The
"Great Debate" is a very emotional exchange that has been running
continuously since the late '70s. On some newsgroup somewhere, you will
find a thread discussing this topic; although you will have the best
luck looking at the Internet comp.lang.asm.x86, comp.lang.c,
alt.assembly, or comp.lang.c++ newsgroups. Of course, almost anything
you read in these newsgroups is rubbish, no matter what side of the
argument the author is championing. Because this debate has been raging
for (what seems like) forever, it is clear there is no easy answer;
especially one that someone can make up off the top of their head (this
describes about 99.9% of all postings to a usenet newsgroup). This page
contains a series of essays that discuss the advances of compilers and
machine architectures in an attempt to answer the above question.
Although I intend to write a large number of these essays, I encourage
others, even those with opposing viewpoints, to contribute to this
exchange. If you would like to contribute a "well thought out,
non-emotional essay" to this series, please send your contribution
(HTML is best, ASCII text is second best) to
debate@webster.ucr.edu
Often,
someone will try to "prove" to me that compilers produce really good
code by taking some HLL sequence of statements and showing me the
outstanding assembly sequence that compiler produces. Folks, there is
only one way to prove an "always" condition by example; that's by
enumerating all possibilities and showing the condition to be true for
all such possibilities. Since there are (for all practical purposes) an
infinite number of possible programs one can write, you will not be
able to prove a compiler's worthiness by example.

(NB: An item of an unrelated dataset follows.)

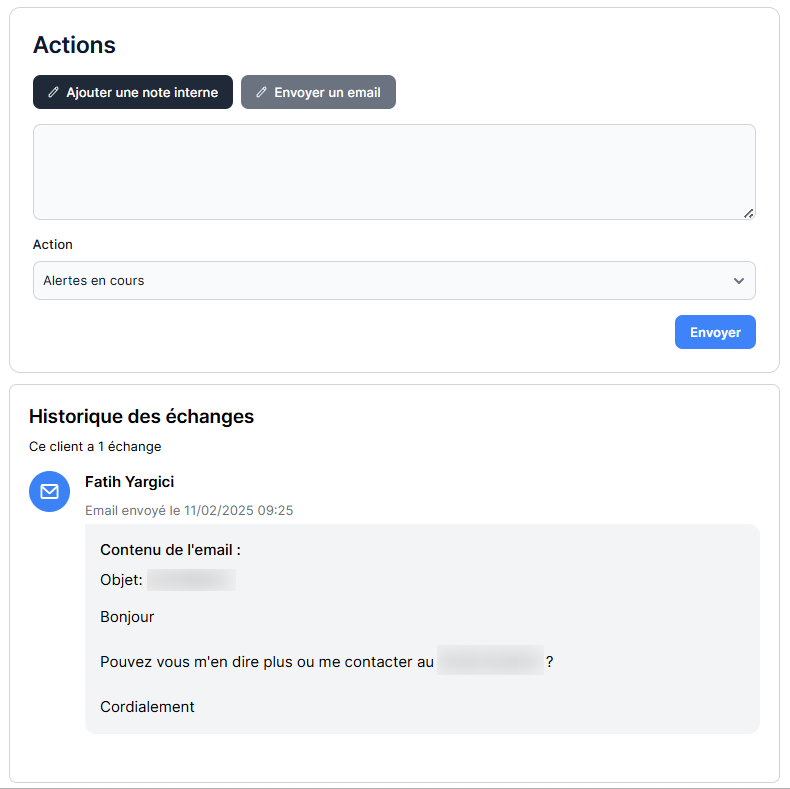Click the Ce client a 1 échange text

click(x=95, y=446)
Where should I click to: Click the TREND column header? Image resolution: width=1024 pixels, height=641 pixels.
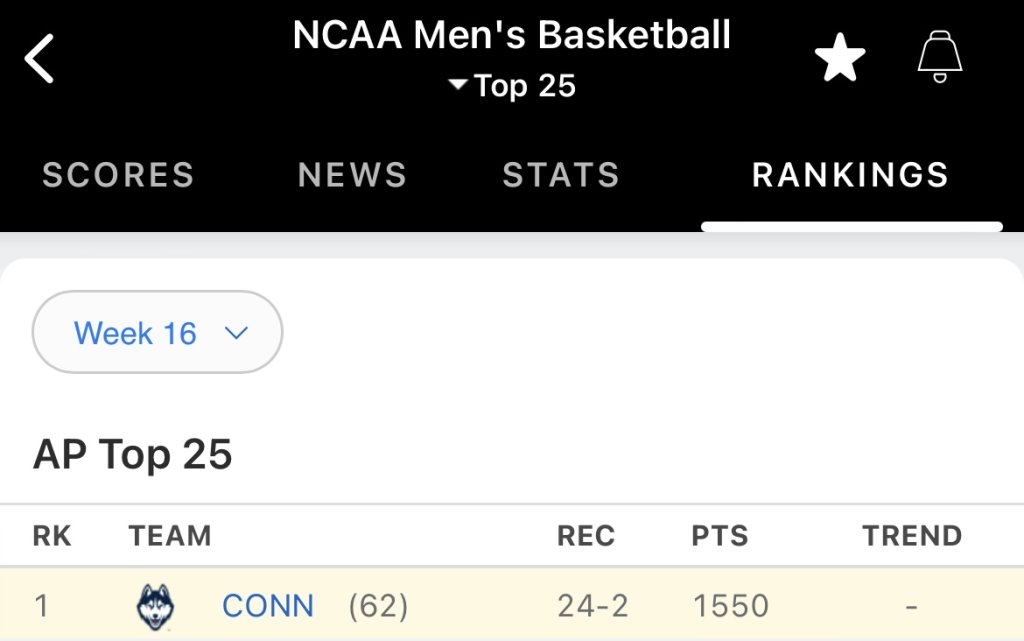tap(912, 536)
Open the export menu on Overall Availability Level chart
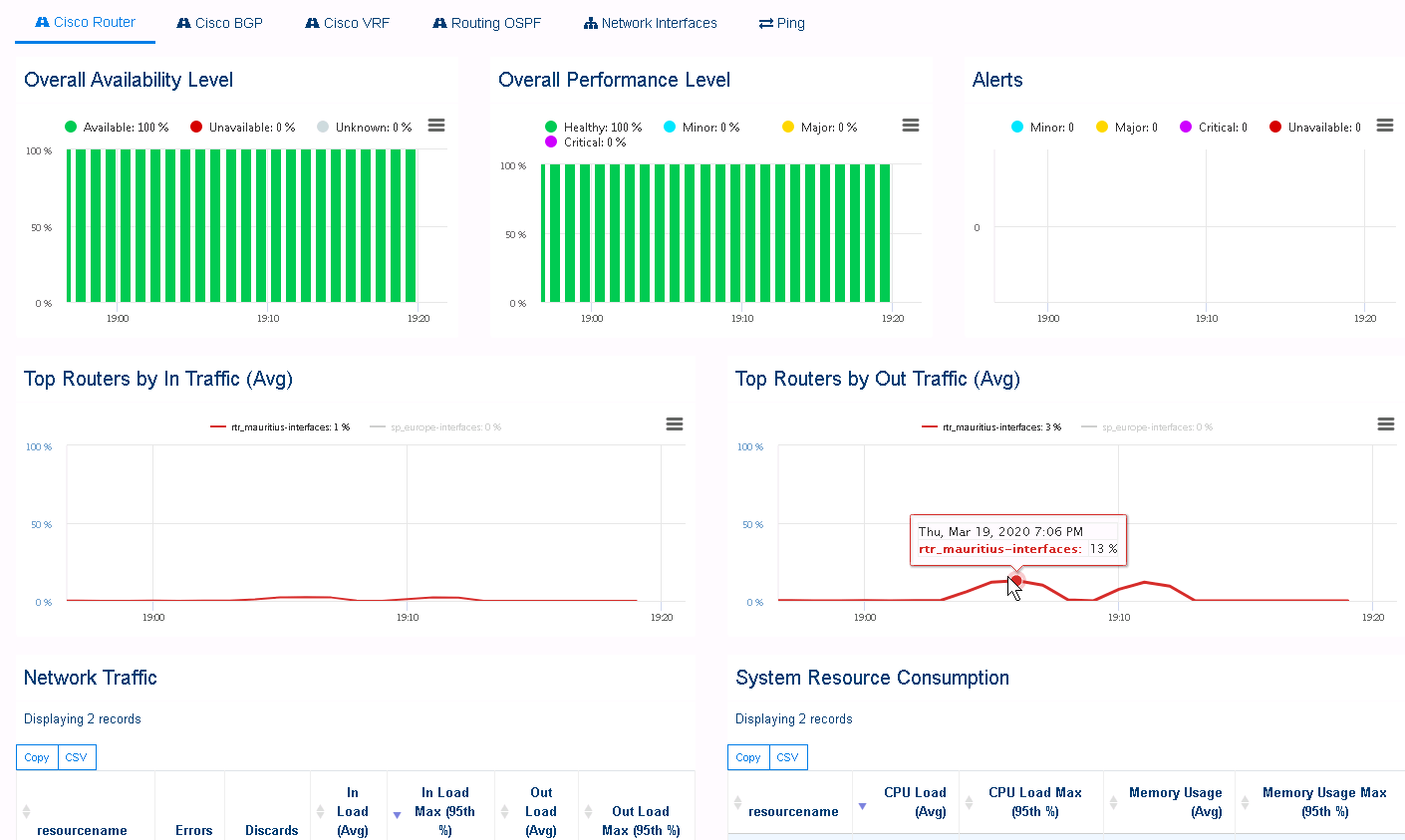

Note that the general question is not "Can a compiler produce a code sequence that is as good as (or better than) a human would?"
I consider myself to be an expert assembly language programmer.
However, I am not ashamed to admit that I've learned some assembly
language tricks by studying the output of various compilers. Just
because I wrote some assembly sequence (without looking at some
compiler's output) and you found a compiler that bests me doesn't make
the compiler better than me. If you feed the same input to a compiler
twice, you will always (assuming a deterministic program) get the same
output. Give the same problem to an assembly language programmer twice
and you're likely to get two different solutions. One will probably be
better than the other. Have compilers ever beaten me? Yes. They do it
all the time. But on different code sequences I beat the compiler every
time. If I really apply myself, I can beat the compiler every time.
Another problem with the "Proof by Example" myth is the fact that
pro-compiler types will often use the output of several different
compilers to boost their arguments. That is, given three or four
different algorithms/code sequences, they may run the code through
several different compilers and pick the best output. The problem with
this approach is that no single compiler implements everything in the
best possible fashion. Some compilers will excel in one area and
totally suck in another. If the output of three compilers is
complementary (i.e., they each excel where the other two fail), it is
possible to pick the best results from the different compilers and
present them as though they were outputs from a single compiler. This
tends to hide the fact that compilers often fail miserably at some
things that a human would handle automatically.
The argument for this policy is simply "Well, if existing compilers can
do all these good things seaparately, surely we can merge the best of
these compilers into a single product and have something really great."
This line of reasoning fails for three reasons-
(1) some optimizations are mutually exclusive. That is, if you perform
one type of optimization you cannot perform some other type of
optimization on the code. If the "best" example from one compiler uses
an optimization technique that is mutually exclusive with the "best"
example from a different compiler on a different problem, it may not be
possible to merge those two techniques into the same product.
(2) Don't forget that most compilers are commercial products. The
quality of the optimizer is often a trade secret and other vendors may
not be able to directly clone an optimization technique.
(3) Even if two optimizations are not mutually exclusive, putting the
two of them into the same program could produce difficult to maintain
code or severely impact the performance of the compiler.
Software engineers have been promising for 20 years now that compilers
would merge all known techniques into a single product and we've have
really great compilers someday soon. Compilers have gotten better, but they're still a long ways off from perfect.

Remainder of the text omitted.